Houston, we've got a problem
Ireland should scrap its Senate and reduce its number of public representatives
Overall, the government's response to the crisis here is still to keep the head down and try to pretend that everything is under control.
But cracks are now starting to appear. One or two of the sacked junior ministers have broken ranks to reveal how unhappy they all are with the government's performance, accusing Taoiseach (Prime Minister) Brian Cowen and senior ministers of not being up to the challenge.
Most of the fire has been directed at the Tanaiste (Deputy Prime Minister) and Minister for Enterprise Mary Coughlan. Picked by Cowen as his number two, Coughlan looks the part, but there are growing concerns about her competence and experience for a role that is so vital to Irish business at such a critical time. Mind you, when you look at her ministerial colleagues, it's not clear who would be any better.
Part of the government's "business as usual" posture is to expect everyone else to paper over the cracks as well, especially the media. Analysts and commentators who tell the unvarnished truth about how grim the situation facing us here is -- and if you want to know how grim, Google what the IMF had to say about us last week -- are accused of being "unhelpful," to use Coughlan's word.
The government says that all the negative comment about Ireland is damaging us overseas. So you can imagine the consternation there was here when they read that “Erin Go Broke” piece in The New York Times last week by the Nobel Prize winning economist Paul Krugman (famous because he warned that a global crash was coming).
To be fair to Krugman, he did not write the headline and it was not justified by the article.
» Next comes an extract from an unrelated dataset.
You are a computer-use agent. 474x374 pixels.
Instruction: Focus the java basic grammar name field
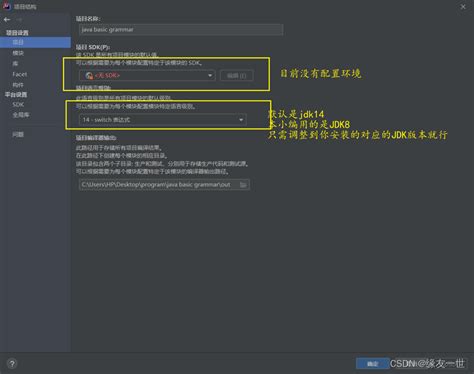point(181,29)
We're not going broke yet, but we are in dire trouble and he did not pull any punches in spelling out the problem.
Krugman, who must have been reading this column, pointed out that Ireland was in such a bind that it "is being forced to raise taxes and slash government spending in the face of an economic slump -- policies that will further deepen the slump."
Which is exactly the dilemma we were talking about on this page a few weeks ago. As I said then, we're doing it not because we're stupid, but because we have no other option. The cutbacks are being dictated by the international lenders who are becoming less willing to give us billions and billions to blow on current spending.
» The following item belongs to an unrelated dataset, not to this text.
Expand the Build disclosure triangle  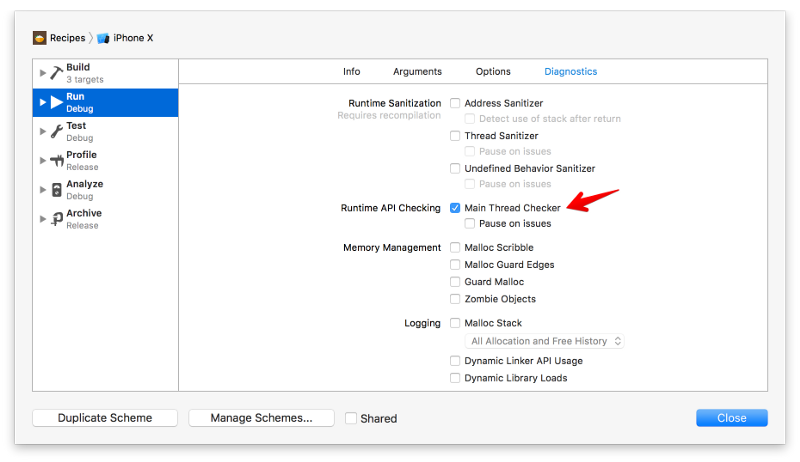click(x=43, y=73)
Which is why it is so important for us to cut day to day state spending here and get it back to a level that starts to match our tax revenues. It's okay for us to borrow to spend on capital projects that create employment and improve the country's infrastructure, which is the core of the Obama plan in the U.S., although Krugman is not too happy with him either. But our problem is that almost all our borrowing is going into the day to day stuff.
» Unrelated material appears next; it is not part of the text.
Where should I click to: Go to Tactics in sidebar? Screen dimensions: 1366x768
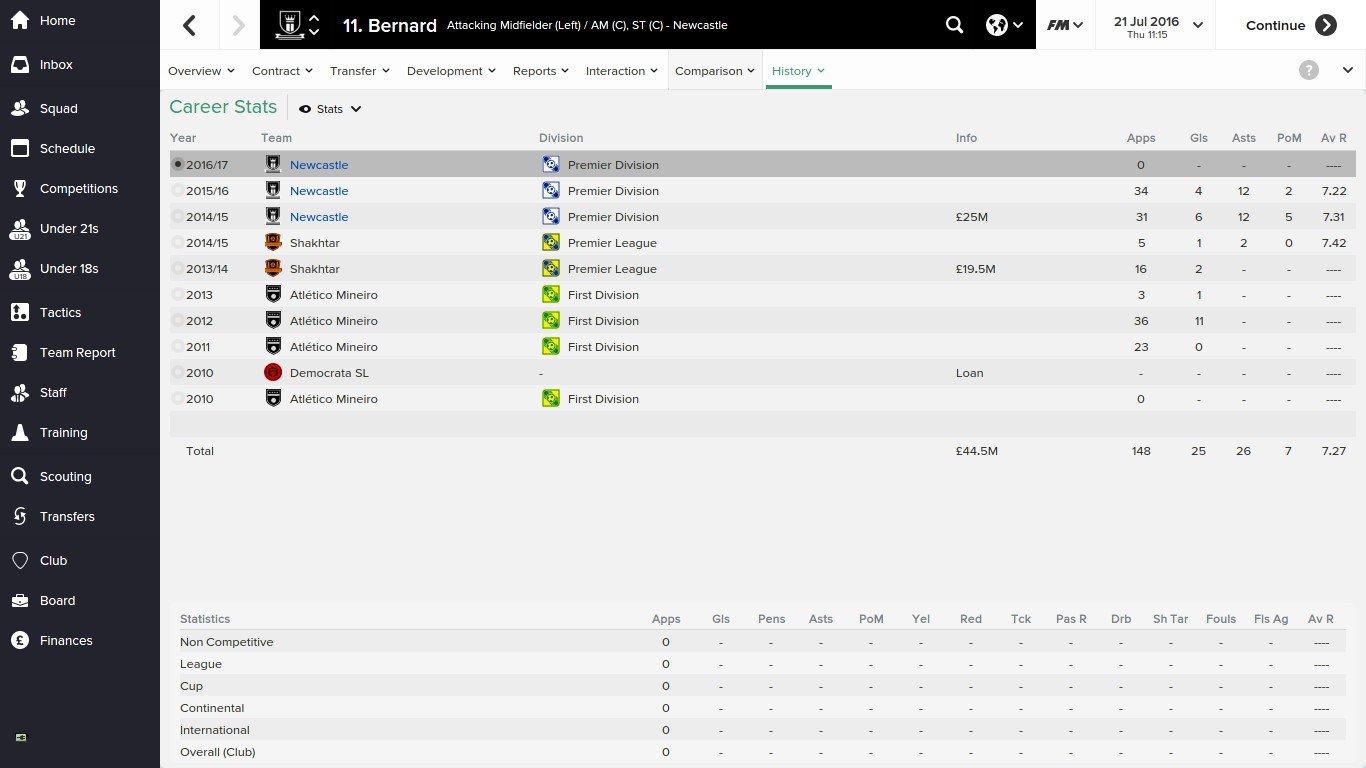[x=60, y=313]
Critics of the cutbacks that are necessary here say that this would mean slashing spending on hospitals and schools, for example, hitting the sick and the young. But that ignores the huge savings that can be made in the enormous pay bill for state workers, and all the savings that can be made by cutting back on the number of the extended and additional state and semi-state agencies and programs that mushroomed into life during the boom and which we cannot pay for now.